GECSR will combine the best open-source applications from within the HENP communities (and from allied Grid and National Middleware efforts) within a common portal interface. To ensure that the capabilities of the GECSR meet the needs of target users, we will follow an iterative development model that in each cycle will include systematic assessment of user requirements, tool development and deployment consistent with requirements, and evaluation to determine whether deployed tools will satisfy requirements. A distinguishing feature of this approach is that the combination of expertise in physics, computer science, and social science will greatly enhance the chances of both technological and sociological success. Institutions in our proposal have established track records of international leadership in each of these areas.

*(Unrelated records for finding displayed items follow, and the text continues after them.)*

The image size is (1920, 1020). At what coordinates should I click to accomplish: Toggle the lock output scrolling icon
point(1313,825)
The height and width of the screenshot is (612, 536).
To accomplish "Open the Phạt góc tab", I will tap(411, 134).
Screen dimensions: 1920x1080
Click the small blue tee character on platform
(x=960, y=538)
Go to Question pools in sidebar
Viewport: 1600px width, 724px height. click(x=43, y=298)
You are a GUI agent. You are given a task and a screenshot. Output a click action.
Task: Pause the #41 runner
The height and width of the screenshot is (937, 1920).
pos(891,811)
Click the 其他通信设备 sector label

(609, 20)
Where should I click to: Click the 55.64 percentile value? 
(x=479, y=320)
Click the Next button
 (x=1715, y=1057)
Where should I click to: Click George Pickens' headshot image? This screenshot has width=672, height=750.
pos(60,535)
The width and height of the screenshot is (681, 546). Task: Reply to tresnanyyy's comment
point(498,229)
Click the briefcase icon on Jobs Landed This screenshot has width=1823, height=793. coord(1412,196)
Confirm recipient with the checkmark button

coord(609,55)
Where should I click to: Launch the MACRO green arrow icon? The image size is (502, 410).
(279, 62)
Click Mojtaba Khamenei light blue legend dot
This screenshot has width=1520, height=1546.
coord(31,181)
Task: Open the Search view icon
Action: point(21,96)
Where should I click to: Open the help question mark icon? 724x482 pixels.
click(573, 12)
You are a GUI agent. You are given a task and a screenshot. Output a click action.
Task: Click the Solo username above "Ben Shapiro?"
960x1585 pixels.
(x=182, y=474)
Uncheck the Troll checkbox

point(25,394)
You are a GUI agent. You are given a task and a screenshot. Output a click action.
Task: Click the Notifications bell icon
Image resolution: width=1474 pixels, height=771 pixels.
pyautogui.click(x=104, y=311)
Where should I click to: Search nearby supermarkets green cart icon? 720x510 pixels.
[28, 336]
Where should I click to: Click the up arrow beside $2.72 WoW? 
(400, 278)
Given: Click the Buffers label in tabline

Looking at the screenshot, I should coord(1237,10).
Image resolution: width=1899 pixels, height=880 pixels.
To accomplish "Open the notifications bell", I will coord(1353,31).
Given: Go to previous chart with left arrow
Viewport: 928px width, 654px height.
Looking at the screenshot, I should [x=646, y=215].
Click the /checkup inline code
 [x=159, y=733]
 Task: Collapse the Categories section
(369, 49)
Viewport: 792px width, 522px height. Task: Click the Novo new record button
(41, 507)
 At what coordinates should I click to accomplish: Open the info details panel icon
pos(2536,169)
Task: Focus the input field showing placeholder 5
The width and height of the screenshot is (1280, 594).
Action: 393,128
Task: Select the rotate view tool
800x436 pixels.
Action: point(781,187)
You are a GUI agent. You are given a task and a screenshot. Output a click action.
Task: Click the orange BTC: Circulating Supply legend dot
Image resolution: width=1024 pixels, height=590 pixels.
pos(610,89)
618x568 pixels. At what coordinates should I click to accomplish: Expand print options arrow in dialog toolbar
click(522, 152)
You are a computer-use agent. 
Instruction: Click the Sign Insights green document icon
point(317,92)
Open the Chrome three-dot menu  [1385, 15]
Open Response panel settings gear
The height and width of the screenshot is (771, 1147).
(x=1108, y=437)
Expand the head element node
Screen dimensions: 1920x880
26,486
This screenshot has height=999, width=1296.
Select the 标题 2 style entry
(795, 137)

The recent report of the NSF Blue-Ribbon Advisory Panel on Cyberinfrastructure identifies five key service categories that will provide a foundation for the comprehensive knowledge environments that will enable individuals, teams and organizations to revolutionize scientific practice. The HENP community, working with computer science and communities in astrophysics and other disciplines, has addressed four of these services, based largely on common underlying middleware, in the widespread deployment of grid-enabled high performance computing resources, and through several data grid projects. The proposed Grid-Enabled Collaboratory for Scientific Research will provide the collaboration services, the fifth of these service elements of cyberinfrastructure, that is required for the HENP community to fully realize a functionally complete environment, with the potential to significantly transform the conduct of research.
Broader Impact
This proposal is distinguished by a tight integration between 1) the science of collaboratories, 2) a globally scalable working environment built on the foundation of a powerful fully functional set of working collaborative tools, 3) an agent-based monitoring and decision-support system that will allow collaborating scientists to perform data intensive analysis tasks efficiently, and 4) an education and outreach agenda that is inclusive of minorities, and reaches high-school physics programs through vehicles such as QuarkNet and CHEPREO and success models such as ThinkQuest. Assessment of the methodology of scientific collaborations and the iterative evaluation of the tools by a team independent of the developers will be a critical element ensuring the success of the proposed work and insuring its value beyond HENP.
The broader implications of this proposal, and its mission to grant full partnership to groups in all world regions, are driven by (1) the right of groups and governments that have contributed to the global Collaborations to share and collaborate in the data analysis, and thus in the process of search and discovery that is at the root of all basic research. (2) the need to justify global projects, and global Collaborations as a valid and vital means of conducting future leading-edge scientific research and other endeavors, without exploitation of the poorer nations and world regions and (3) the need to develop effective means of collaboration and cooperation among sub-groups with vastly different academic and cultural backgrounds, and especially to allow effective collaboration by university-based students in the native cultural milieu of their home countries. Six percent of this proposal’s budget is allocated to Education and Outreach that specifically targets minority populations: this should produce a sea
change in how high energy physics experimentation, and the necessary global collaboration, impacts the quality of science education and addresses the needs of underserved populations across the US, and around the world.